Supplied data

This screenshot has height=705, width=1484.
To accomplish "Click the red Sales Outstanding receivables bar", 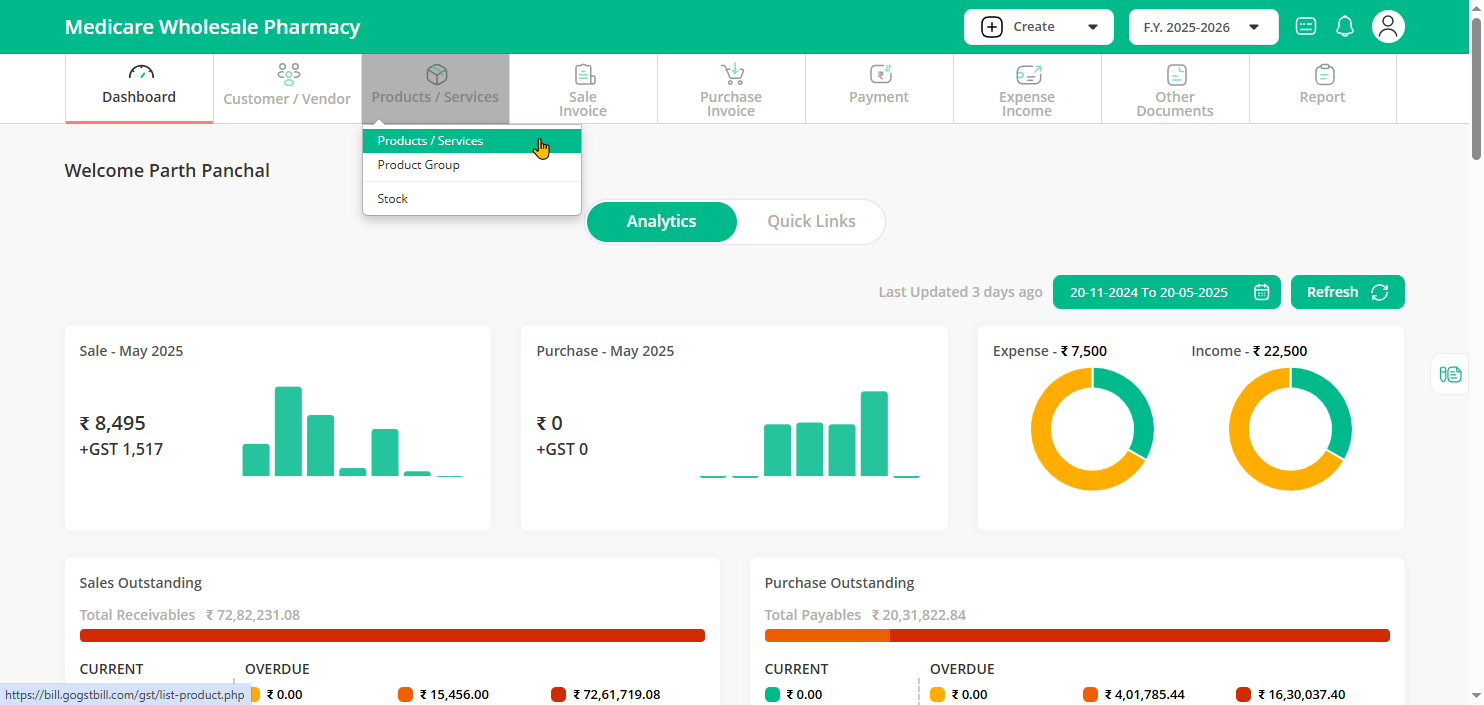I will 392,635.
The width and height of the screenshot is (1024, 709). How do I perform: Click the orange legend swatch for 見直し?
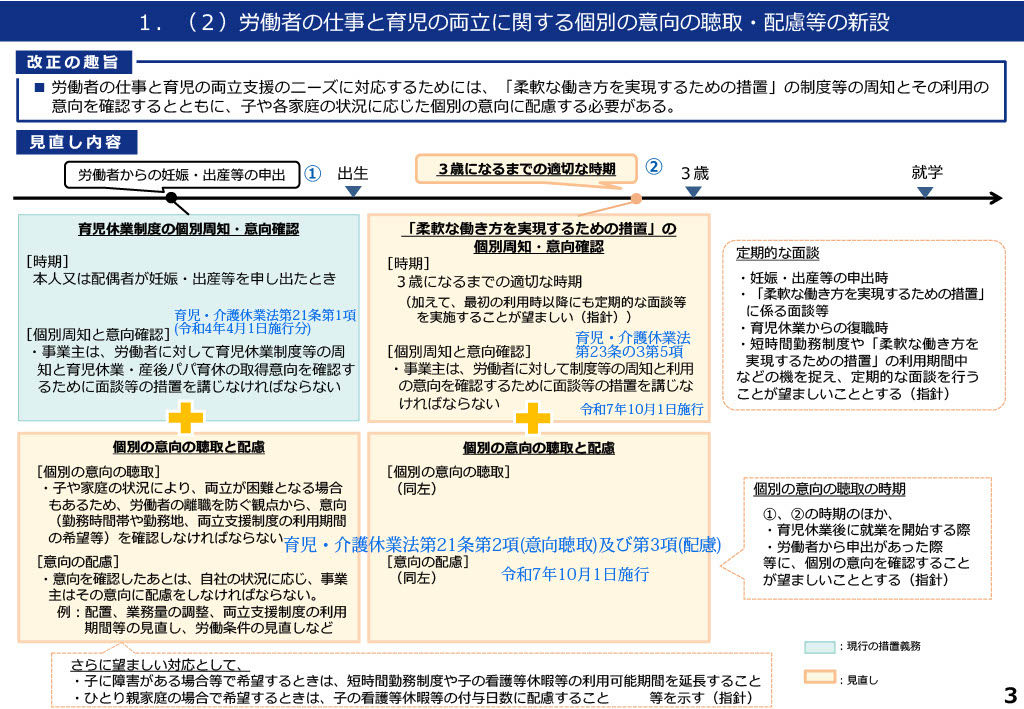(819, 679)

---

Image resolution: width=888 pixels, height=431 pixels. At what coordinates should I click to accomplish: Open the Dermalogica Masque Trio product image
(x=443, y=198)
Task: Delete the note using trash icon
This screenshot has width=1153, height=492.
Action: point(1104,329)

Directive
Put the records into a JSON list of strings with one string per line and no blank lines. Start at the line containing "Task: Delete the note using trash icon" and end after the line containing "Action: point(1104,329)".

The solution
[
  "Task: Delete the note using trash icon",
  "This screenshot has width=1153, height=492.",
  "Action: point(1104,329)"
]